Текст
============

Никто из художников XIX века не обладал таким глубоким знанием человеческого тела. Подобно Дега, Роден понял, что безжизненность академической обнаженной натуры в чем-то идет от искусственности и ограниченности условий, в которых позирует модель. В близком знакомстве с обнаженным телом, которое греки обретали в палестре, а Дега искал в балетном классе, Родену помогали несколько натурщиков, свободно резвящихся в его студии и непроизвольно принимающих разнообразные позы. Он бродил среди них, наблюдая, делая наброски со стенографической скоростью, что позволило ему прийти к пониманию человеческого тела и превзойти в этом всех своих современников. Но когда, работая над скульптурой, он подкреплял наблюдение мыслью, в итоге почти всегда получалось воплощение пафоса. Роден был так погружен в атмосферу трагической борьбы человека с роком, что его скульптуры не могли не выражать ее каждым своим движением. Если они идут, то навстречу своей судьбе, если оглядываются — то в страхе встретить ангела смерти. Не случайно на протяжении тридцати лет все создаваемые им обнаженные фигуры считались фрагментами «Врат ада» — грандиозного, но не понятого до конца проекта, — и действительно, сто восемьдесят шесть из них были использованы в окончательном варианте композиции. К несчастью, Роден всецело находился во власти своего несколько болезненного воображения, что временами проявлялось в излишней впалости щек или в неоправданно акцентированной напряженности фигуры. Но, как и в случае с Вагнером, элемент фальши и театральности в его работах — это лишь преувеличение правды, немного огрубленной в угоду требованиям времени; и превосходные фрагменты «Врат», такие как «Ева» и «Три тени» (ил. 211), а также эскизы к «Гражданам Кале» достойно продолжают традиции в скульптуре, идущие от лапифов Олимпии, Марсия и дочерей Ниобеи.

============

Задания
**1.** Назовите все произведения Родена, которые упоминаются в тексте о Родене.
**2.** Сколько обнаженных фигур, по тексту о Родене, вошло в окончательный вариант «Врат ада»?

Исходные данные
============

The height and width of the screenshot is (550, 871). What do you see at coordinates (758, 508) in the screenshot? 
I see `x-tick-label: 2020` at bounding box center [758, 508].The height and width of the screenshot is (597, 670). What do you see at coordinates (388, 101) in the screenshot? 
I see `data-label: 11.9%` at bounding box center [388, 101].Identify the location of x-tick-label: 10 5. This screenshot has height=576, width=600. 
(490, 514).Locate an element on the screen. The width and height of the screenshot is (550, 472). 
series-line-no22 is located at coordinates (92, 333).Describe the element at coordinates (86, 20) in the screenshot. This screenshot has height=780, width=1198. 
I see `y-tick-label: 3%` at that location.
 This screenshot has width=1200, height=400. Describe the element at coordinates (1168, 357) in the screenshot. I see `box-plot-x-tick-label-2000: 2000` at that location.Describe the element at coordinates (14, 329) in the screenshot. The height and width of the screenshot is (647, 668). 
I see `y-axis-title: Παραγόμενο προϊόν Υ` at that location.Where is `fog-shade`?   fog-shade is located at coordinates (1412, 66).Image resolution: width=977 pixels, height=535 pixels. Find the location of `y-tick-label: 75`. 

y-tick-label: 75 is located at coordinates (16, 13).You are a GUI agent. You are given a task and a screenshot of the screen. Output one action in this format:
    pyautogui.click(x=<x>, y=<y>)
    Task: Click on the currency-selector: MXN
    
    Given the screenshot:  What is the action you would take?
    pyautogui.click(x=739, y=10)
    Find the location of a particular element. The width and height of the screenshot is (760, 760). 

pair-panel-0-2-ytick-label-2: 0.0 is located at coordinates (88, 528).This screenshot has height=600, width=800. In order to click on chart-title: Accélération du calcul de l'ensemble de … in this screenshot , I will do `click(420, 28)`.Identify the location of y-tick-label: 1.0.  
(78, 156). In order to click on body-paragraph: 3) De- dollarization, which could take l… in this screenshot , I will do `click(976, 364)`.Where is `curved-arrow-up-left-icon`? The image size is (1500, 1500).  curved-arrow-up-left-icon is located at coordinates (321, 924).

============

Ответы к заданиям
**1.** «Врата ада», «Ева», «Три тени», «Граждане Кале».

**2.** Сто восемьдесят шесть.